Since my teens, I have always had a big interest in the pulpier side of comic books, novels, and movies – which is another way to say that I gravitated towards what some may classify as ‘lowbrow’ culture. Pulp, for me, is genre fiction that doesn’t take itself too seriously; it’s a kind of cheap, formulaic, disposable form, whether the content is horror, mystery, romance, crime or supernatural. It’s meant to be fun and entertaining.
In your story, two young boys, Farhim and Vinesh, meet a titular ‘tramp’ who initially attracts the boys’ attention by offering to sell them slingshots, but it soon becomes clear that he has something far more shocking for sale. Was it difficult for you to place these boys in harm’s way? Or are they a device to move the story along?
No, it wasn’t difficult at all to put the boys in harm’s way. If anything it was kind of enjoyable. And I think it was enjoyable precisely because I see them as – in your words – devices to move the story along. It’s a stranger comes to town plot, and the boys are merely pieces I’m moving about in service of that plot.
Are your characters straight from the imagination, or are they composites of various personalities?

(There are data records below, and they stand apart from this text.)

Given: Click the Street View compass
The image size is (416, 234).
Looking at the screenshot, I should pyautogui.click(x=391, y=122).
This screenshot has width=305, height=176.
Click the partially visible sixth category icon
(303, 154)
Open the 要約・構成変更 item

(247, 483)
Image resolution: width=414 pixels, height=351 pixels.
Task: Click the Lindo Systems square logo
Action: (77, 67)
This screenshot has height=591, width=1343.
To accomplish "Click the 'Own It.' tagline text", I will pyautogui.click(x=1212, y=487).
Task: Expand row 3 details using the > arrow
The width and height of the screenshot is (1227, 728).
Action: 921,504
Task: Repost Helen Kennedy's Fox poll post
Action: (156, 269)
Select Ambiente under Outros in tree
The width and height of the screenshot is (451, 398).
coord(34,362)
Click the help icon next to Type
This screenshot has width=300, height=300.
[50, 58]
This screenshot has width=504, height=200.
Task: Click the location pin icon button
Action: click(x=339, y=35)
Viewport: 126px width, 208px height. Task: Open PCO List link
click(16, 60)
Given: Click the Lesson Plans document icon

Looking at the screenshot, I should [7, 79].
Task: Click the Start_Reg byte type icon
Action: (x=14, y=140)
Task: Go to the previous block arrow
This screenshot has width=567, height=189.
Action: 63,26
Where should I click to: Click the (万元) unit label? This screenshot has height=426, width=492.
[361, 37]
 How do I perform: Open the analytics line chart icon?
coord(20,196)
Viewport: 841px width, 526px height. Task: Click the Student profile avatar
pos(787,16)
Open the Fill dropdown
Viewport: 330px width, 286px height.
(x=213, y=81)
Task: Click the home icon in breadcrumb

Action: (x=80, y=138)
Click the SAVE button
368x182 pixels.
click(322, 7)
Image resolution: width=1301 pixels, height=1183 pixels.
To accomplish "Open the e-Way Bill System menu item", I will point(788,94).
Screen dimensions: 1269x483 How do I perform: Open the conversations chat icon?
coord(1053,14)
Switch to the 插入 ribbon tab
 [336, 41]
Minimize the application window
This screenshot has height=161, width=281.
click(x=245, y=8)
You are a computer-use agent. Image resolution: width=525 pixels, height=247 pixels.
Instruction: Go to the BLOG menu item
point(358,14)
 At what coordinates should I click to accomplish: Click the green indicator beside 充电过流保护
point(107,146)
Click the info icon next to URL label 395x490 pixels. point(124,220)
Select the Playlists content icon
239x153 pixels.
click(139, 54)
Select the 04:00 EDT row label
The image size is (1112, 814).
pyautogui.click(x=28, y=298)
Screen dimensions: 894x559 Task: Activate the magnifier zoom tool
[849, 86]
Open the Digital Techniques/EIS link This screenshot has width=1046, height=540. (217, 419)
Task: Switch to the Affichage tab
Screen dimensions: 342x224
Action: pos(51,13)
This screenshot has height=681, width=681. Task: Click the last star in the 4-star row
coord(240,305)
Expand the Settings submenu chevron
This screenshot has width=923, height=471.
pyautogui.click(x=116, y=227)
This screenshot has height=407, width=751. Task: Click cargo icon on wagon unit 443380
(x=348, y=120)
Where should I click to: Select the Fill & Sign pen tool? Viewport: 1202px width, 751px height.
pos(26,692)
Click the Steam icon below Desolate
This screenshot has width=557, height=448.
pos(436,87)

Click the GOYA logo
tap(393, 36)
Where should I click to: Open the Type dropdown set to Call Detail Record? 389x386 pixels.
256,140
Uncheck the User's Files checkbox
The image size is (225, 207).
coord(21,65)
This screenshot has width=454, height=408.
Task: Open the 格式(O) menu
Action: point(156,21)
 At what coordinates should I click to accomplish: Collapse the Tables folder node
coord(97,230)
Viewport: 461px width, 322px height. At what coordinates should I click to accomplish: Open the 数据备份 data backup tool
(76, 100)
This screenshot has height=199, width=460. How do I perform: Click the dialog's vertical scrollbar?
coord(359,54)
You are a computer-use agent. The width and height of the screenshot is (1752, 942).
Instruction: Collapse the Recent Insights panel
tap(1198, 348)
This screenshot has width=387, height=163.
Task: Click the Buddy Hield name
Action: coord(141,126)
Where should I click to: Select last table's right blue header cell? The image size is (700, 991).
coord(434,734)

I don’t usually write with the intention of referencing people I know in real life – if it does happen it’s unconscious. The characters in this particular story are sort of archetypes – there’s the cocky one, the level-headed one, and the mysterious one. But as a writer you try to soften the bluntness of archetypes by giving the characters their own personalities. There are also a couple of surprise characters who show up midway through the story. The boys are just regular kids – it’s the tramp who is the strange one.
Considering this element of fantasy which creeps in, was it fun to write?
It was really fun to write. I had already worked out the beats of the story so it was just a matter of putting it down on paper. I hammered it out one morning in a couple of hours. It’s always a good feeling when the writing flows like that.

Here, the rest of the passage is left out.